── Rows ──
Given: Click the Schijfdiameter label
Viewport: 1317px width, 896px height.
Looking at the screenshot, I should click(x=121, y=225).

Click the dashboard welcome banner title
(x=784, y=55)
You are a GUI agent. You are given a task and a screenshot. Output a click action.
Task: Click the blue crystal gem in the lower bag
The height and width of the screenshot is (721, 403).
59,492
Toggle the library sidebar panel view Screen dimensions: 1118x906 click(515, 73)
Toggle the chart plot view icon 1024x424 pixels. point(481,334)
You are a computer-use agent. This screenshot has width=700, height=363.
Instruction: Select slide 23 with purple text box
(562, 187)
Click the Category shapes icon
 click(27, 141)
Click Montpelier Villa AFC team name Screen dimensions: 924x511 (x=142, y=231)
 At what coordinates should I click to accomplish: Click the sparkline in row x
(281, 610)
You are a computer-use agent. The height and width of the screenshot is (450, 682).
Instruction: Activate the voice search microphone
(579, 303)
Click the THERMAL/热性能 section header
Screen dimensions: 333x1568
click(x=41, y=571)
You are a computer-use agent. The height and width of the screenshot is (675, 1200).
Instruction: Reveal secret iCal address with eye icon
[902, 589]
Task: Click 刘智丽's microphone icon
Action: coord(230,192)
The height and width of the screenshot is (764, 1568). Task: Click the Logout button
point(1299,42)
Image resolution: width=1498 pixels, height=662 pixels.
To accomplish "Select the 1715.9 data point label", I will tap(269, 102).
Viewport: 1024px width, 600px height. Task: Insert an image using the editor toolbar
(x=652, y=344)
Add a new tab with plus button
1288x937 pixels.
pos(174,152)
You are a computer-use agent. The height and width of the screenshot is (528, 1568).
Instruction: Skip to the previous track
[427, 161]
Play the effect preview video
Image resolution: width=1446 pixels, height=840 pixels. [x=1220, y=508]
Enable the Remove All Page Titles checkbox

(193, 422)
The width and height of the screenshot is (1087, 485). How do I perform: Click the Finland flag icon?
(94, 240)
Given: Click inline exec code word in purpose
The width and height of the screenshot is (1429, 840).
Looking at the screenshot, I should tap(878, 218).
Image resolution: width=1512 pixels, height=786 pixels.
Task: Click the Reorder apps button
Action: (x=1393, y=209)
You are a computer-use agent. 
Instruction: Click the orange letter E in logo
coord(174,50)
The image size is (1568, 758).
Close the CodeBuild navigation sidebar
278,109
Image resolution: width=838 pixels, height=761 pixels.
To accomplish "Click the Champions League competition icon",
───
Task goal:
Reproduce all of the records above with "Finland" changed to "Norway" and every other part left the same.

Solution to the problem:
Given: Click the Schijfdiameter label
Viewport: 1317px width, 896px height.
Looking at the screenshot, I should click(x=121, y=225).

Click the dashboard welcome banner title
(x=784, y=55)
You are a GUI agent. You are given a task and a screenshot. Output a click action.
Task: Click the blue crystal gem in the lower bag
The height and width of the screenshot is (721, 403).
59,492
Toggle the library sidebar panel view Screen dimensions: 1118x906 click(515, 73)
Toggle the chart plot view icon 1024x424 pixels. point(481,334)
You are a computer-use agent. This screenshot has width=700, height=363.
Instruction: Select slide 23 with purple text box
(562, 187)
Click the Category shapes icon
 click(27, 141)
Click Montpelier Villa AFC team name Screen dimensions: 924x511 (x=142, y=231)
 At what coordinates should I click to accomplish: Click the sparkline in row x
(281, 610)
You are a computer-use agent. The height and width of the screenshot is (450, 682).
Instruction: Activate the voice search microphone
(579, 303)
Click the THERMAL/热性能 section header
Screen dimensions: 333x1568
click(x=41, y=571)
You are a computer-use agent. The height and width of the screenshot is (675, 1200).
Instruction: Reveal secret iCal address with eye icon
[902, 589]
Task: Click 刘智丽's microphone icon
Action: coord(230,192)
The height and width of the screenshot is (764, 1568). Task: Click the Logout button
point(1299,42)
Image resolution: width=1498 pixels, height=662 pixels.
To accomplish "Select the 1715.9 data point label", I will tap(269, 102).
Viewport: 1024px width, 600px height. Task: Insert an image using the editor toolbar
(x=652, y=344)
Add a new tab with plus button
1288x937 pixels.
pos(174,152)
You are a computer-use agent. The height and width of the screenshot is (528, 1568).
Instruction: Skip to the previous track
[427, 161]
Play the effect preview video
Image resolution: width=1446 pixels, height=840 pixels. [x=1220, y=508]
Enable the Remove All Page Titles checkbox

(193, 422)
The width and height of the screenshot is (1087, 485). How do I perform: Click the Norway flag icon?
(94, 240)
Given: Click inline exec code word in purpose
The width and height of the screenshot is (1429, 840).
Looking at the screenshot, I should tap(878, 218).
Image resolution: width=1512 pixels, height=786 pixels.
Task: Click the Reorder apps button
Action: (x=1393, y=209)
You are a computer-use agent. 
Instruction: Click the orange letter E in logo
coord(174,50)
The image size is (1568, 758).
Close the CodeBuild navigation sidebar
278,109
Image resolution: width=838 pixels, height=761 pixels.
To accomplish "Click the Champions League competition icon",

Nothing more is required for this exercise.